» **Work required**
Everything from the line with "Given: Click the word Error: in the message" through the final line of the listing below must be retyped exactly, apart from the pictures.

» **Information shown**
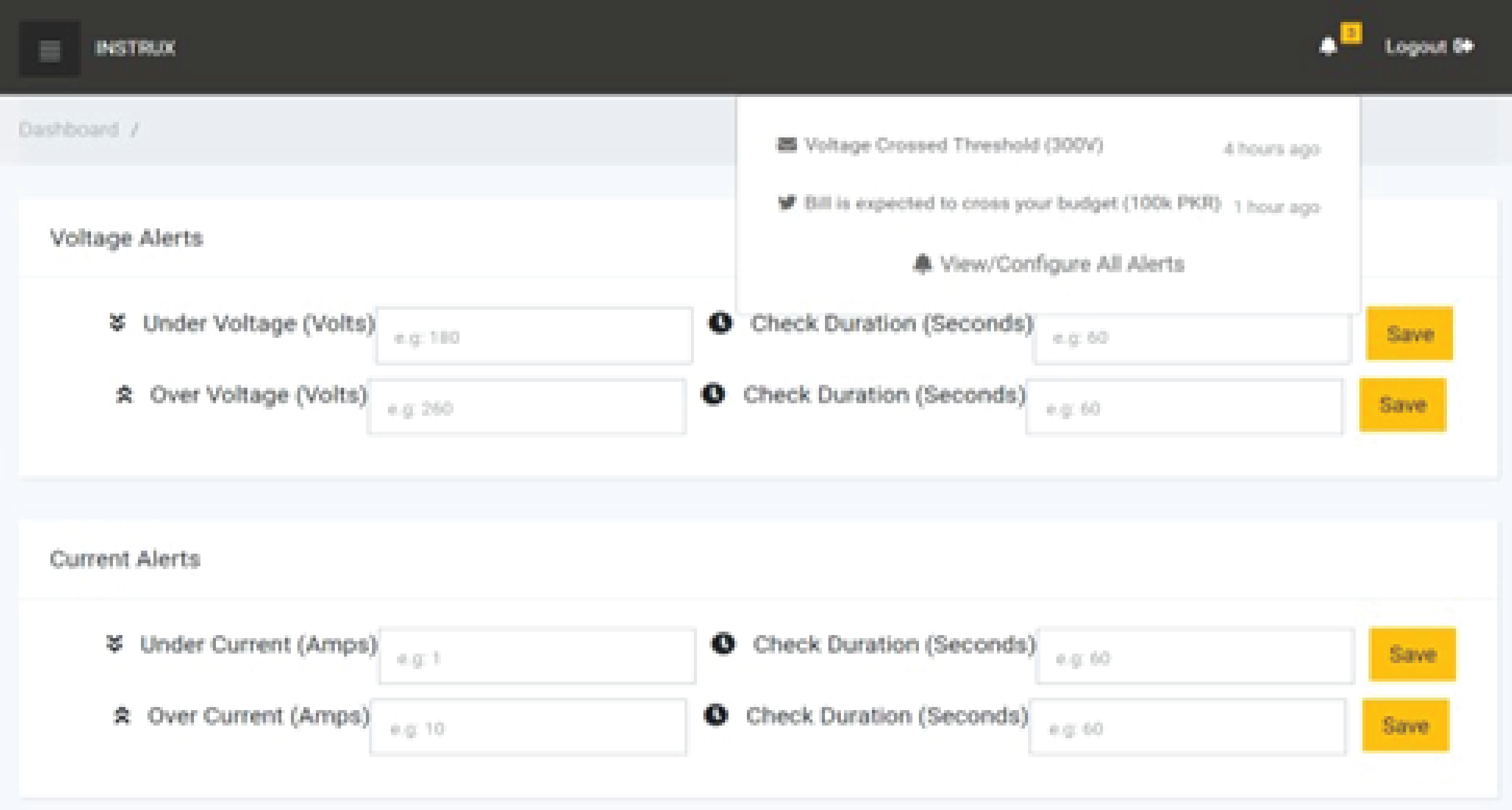Open the hamburger sidebar menu

[x=49, y=49]
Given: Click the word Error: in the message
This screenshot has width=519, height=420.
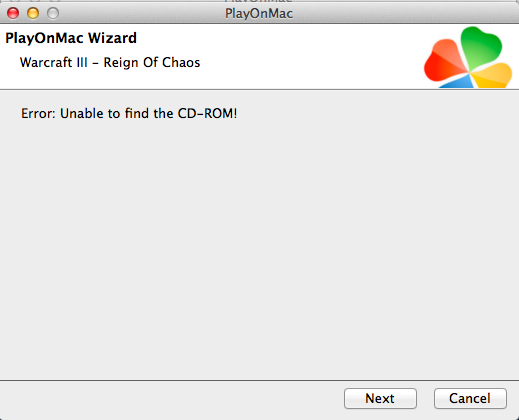Looking at the screenshot, I should coord(38,114).
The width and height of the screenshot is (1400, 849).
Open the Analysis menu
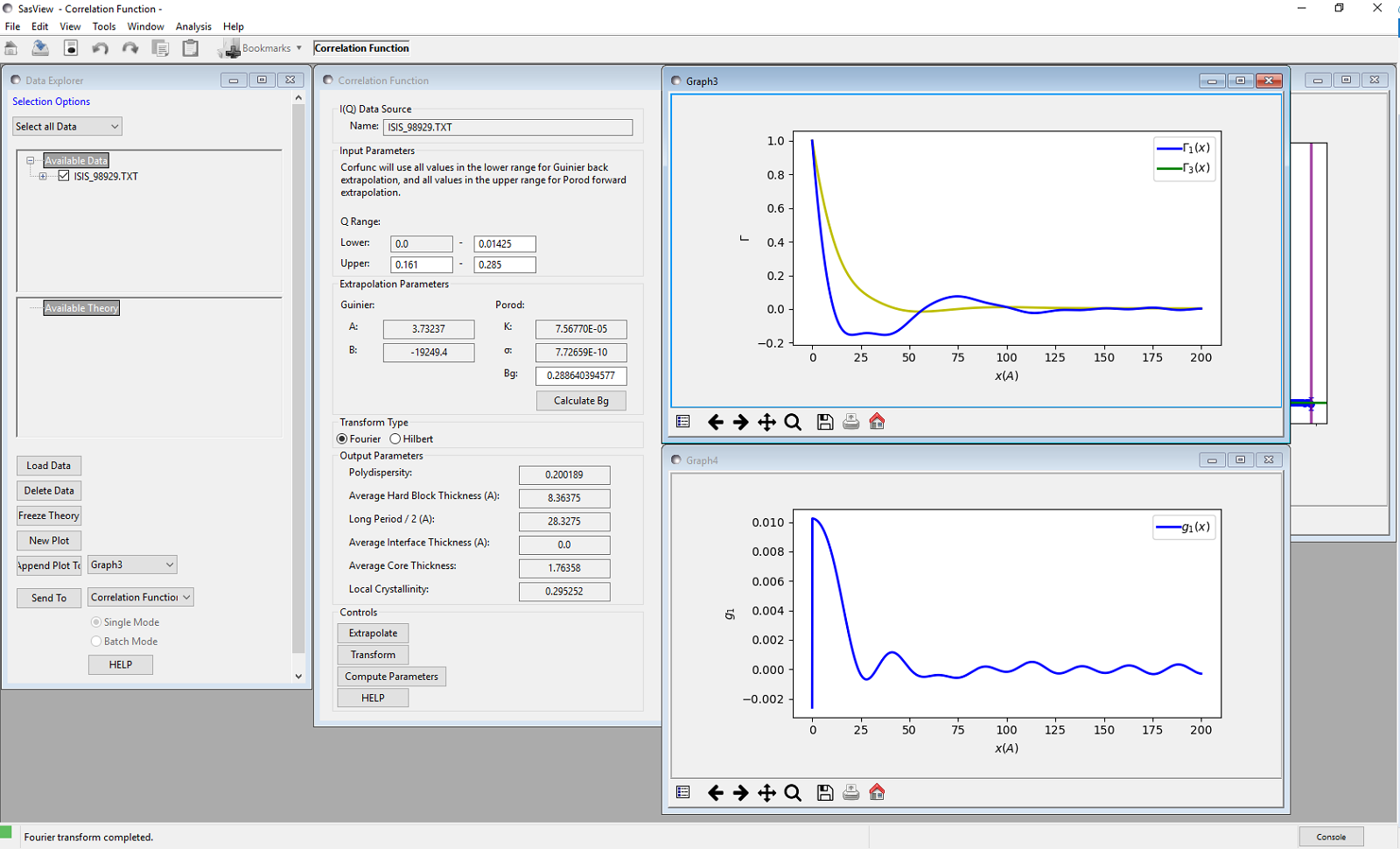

» **Solution to the exercise**
Given: Click the word Error: in the message
This screenshot has width=519, height=420.
Looking at the screenshot, I should coord(38,114).
The width and height of the screenshot is (1400, 849).
Open the Analysis menu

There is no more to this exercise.